Le métier de médecin. Si l’ordinateur Watson d’IBM établit des diagnostics (fiables à plus de 90 % pour la détection du cancer du poumon), il détruira moins le métier de médecin qu’il ne le transformera. En revanche, il impactera le personnel hospitalier, de laboratoires.

«La France ne peut se permettre de passer à côté de cette révolution»

Trois millions d’emplois menacés en France d’ici à 2025, est-ce d’une ampleur inédite

« C’est beaucoup mais, par rapport à notre histoire passée, pas autant que cela. La destruction des emplois industriels entre 1980 et 2012 a été à peu près de même ampleur et était déjà en grande partie due à l’automatisation et non à des délocalisations (lire ci-dessus). Cette nouvelle vague d’automatisation et de digitalisation pose un autre problème : la perte des métiers agricoles a été en partie compensée par la révolution industrielle et la destruction de métiers industriels par la création de métiers de service. Aujourd’hui, on ne voit pas très bien encore quels métiers, à bas niveau de qualification, peuvent les remplacer. Un problème qui ne se pose pas au Canada ou à l’Allemagne, deux pays qui n’ont pas la natalité de la France. »

Comment la France peut-elle réagir

« Les Français ne sont pas très flexibles, pour changer de métier ou de région, la France est un pays de propriétaires. Il y aurait deux choses à faire mais elles impliquent des réformes très lourdes.

La première : faire évoluer la formation professionnelle. La France ne sait pas former tout au long de la vie, contrairement aux pays scandinaves.

La seconde : la France devrait lancer des dynamiques d’emplois différents plutôt que de prioriser l’existant. Le débat bloque sur le chômage de masse or l’innovation crée peu d’emplois et des emplois très qualifiés. Pourtant, des emplois qualifiés, c’est du pouvoir d’achat et des emplois indirects. Et une plus grande productivité n’est pas seulement destructrice d’emploi, elle crée de la richesse et a un impact net sur les entreprises qui, en augmentant leurs marges, paient plus d’impôts et peuvent alors avoir une politique de baisse des prix de leurs produits. Par ailleurs, la disparition de métiers à tâches répétitives n’est peut-être pas un mal, à condition qu’on propose autre chose.

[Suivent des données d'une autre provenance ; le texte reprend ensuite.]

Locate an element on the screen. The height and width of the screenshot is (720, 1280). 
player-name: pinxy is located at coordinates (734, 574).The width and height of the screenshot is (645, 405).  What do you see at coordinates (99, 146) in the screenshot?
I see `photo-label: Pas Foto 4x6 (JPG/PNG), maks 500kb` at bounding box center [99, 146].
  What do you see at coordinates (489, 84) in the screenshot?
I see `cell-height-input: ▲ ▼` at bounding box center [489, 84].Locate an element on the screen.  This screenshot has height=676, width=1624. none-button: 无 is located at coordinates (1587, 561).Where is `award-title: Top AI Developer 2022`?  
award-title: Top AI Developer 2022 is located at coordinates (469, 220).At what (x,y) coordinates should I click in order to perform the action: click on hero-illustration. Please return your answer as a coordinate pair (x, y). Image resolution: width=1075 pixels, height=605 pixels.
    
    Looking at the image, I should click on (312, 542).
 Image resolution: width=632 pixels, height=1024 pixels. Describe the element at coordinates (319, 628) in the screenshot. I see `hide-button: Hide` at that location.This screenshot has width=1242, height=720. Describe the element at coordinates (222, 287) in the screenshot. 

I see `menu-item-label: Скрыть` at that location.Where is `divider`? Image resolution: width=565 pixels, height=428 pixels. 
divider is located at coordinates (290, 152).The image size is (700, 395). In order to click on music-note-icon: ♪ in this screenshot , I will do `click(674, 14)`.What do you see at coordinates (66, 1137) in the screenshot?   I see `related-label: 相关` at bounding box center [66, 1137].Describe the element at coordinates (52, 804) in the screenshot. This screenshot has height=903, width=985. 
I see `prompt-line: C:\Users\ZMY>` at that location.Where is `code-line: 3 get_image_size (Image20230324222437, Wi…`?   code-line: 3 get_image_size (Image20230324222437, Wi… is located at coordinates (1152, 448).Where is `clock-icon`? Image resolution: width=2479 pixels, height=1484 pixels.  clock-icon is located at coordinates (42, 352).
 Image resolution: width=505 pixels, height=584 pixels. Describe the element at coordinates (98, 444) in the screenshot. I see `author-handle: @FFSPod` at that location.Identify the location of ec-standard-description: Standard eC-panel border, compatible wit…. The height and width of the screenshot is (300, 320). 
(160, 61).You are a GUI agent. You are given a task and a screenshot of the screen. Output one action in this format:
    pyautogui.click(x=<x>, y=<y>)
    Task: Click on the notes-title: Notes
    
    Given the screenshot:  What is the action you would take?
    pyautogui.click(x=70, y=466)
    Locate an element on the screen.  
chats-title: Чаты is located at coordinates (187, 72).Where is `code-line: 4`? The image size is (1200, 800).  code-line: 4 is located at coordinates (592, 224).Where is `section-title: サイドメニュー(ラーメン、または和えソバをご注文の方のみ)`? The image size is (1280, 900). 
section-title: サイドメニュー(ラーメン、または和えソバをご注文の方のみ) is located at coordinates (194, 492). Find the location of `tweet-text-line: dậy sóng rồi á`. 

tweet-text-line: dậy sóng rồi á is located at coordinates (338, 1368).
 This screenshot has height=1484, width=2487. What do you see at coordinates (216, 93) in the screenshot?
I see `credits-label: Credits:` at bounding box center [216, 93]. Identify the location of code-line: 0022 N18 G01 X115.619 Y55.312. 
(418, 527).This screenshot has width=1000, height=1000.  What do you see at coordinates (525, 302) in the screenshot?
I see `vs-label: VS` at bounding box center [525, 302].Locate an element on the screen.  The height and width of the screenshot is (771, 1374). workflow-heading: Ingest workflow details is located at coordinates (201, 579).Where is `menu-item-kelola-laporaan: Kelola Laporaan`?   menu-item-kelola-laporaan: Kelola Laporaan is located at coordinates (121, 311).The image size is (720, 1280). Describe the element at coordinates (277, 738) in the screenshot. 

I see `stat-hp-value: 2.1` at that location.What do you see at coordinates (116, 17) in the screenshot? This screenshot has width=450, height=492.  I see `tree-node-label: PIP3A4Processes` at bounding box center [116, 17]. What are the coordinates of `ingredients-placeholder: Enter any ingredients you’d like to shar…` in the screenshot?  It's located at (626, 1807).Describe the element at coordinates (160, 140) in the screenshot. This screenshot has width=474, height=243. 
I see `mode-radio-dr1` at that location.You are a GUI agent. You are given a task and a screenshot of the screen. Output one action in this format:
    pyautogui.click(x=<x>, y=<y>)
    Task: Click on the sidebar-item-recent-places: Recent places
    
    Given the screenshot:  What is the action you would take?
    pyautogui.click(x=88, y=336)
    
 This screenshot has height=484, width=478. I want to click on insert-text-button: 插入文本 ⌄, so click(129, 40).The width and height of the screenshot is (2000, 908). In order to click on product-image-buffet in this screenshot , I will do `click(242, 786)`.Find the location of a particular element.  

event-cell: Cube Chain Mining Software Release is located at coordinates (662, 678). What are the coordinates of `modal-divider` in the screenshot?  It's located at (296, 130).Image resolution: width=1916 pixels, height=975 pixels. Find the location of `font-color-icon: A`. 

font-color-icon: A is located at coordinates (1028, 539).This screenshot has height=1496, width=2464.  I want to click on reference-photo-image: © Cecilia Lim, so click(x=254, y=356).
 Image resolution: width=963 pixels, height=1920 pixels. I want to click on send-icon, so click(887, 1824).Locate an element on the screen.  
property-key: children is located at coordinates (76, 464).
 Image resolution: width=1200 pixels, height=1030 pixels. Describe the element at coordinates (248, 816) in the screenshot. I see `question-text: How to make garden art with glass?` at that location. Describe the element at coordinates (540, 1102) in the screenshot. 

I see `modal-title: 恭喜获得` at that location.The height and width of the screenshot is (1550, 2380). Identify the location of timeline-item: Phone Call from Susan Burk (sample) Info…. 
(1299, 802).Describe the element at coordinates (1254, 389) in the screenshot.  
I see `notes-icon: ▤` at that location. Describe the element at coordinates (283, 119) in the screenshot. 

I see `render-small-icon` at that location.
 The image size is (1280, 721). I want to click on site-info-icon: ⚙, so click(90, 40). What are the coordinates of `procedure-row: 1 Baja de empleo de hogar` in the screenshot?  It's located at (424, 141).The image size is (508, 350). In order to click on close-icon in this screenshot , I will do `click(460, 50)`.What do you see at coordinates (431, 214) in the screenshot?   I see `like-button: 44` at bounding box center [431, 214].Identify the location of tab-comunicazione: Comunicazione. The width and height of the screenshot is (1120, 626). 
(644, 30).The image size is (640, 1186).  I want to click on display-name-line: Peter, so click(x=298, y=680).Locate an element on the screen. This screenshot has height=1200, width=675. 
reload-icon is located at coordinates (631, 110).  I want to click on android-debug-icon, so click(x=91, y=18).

La France a des grosses entreprises de services, la digitalisation aura un impact très fort sur l’activité des banques et des assurances par exemple, elle ne peut pas se permettre de passer à côté de cette nouvelle révolution, ce qui risque de se passer à force de soutenir des industries déclinantes au détriment de nouveaux secteurs industriels. »

Trois millions d’emplois en France susceptibles d’être détruits

Le cabinet Roland-Berger a transposé à la France l’étude menée par l’université d’Oxford et le cabinet Deloitte, laquelle concluait déjà que 35 % des métiers au Royaume-Uni, 47 % aux États-Unis avaient une forte probabilité d’être automatisés dans les vingt prochaines années.

En France, ce pourcentage se situerait dans la moyenne : 42 %. Trois millions d’emplois pourraient être détruits d’ici à 2025.

Les précédentes vagues d’automatisation (et de gain de productivité) ont déjà touché les emplois industriels les moins qualifiés. Entre 1980 et 2012, elle a représenté 64 % des réductions d’emplois industriels (1,4 million), loin devant les délocalisations et la concurrence internationale.

Elle se poursuit aujourd’hui avec ce caractère nouveau, elle touche des emplois plus qualifiés, à fort contenu intellectuel. Désormais, sont aussi touchés des professions et métiers d’encadrement intermédiaires, fonctions administratives, de services’ Une évolution défavorable aux classes moyennes, aussi fragilisées désormais que les bas salaires.

Les métiers les plus préservés sont ceux de la création, artistiques, ou avec un fort capital humain (psys, métiers sociaux, enseignants).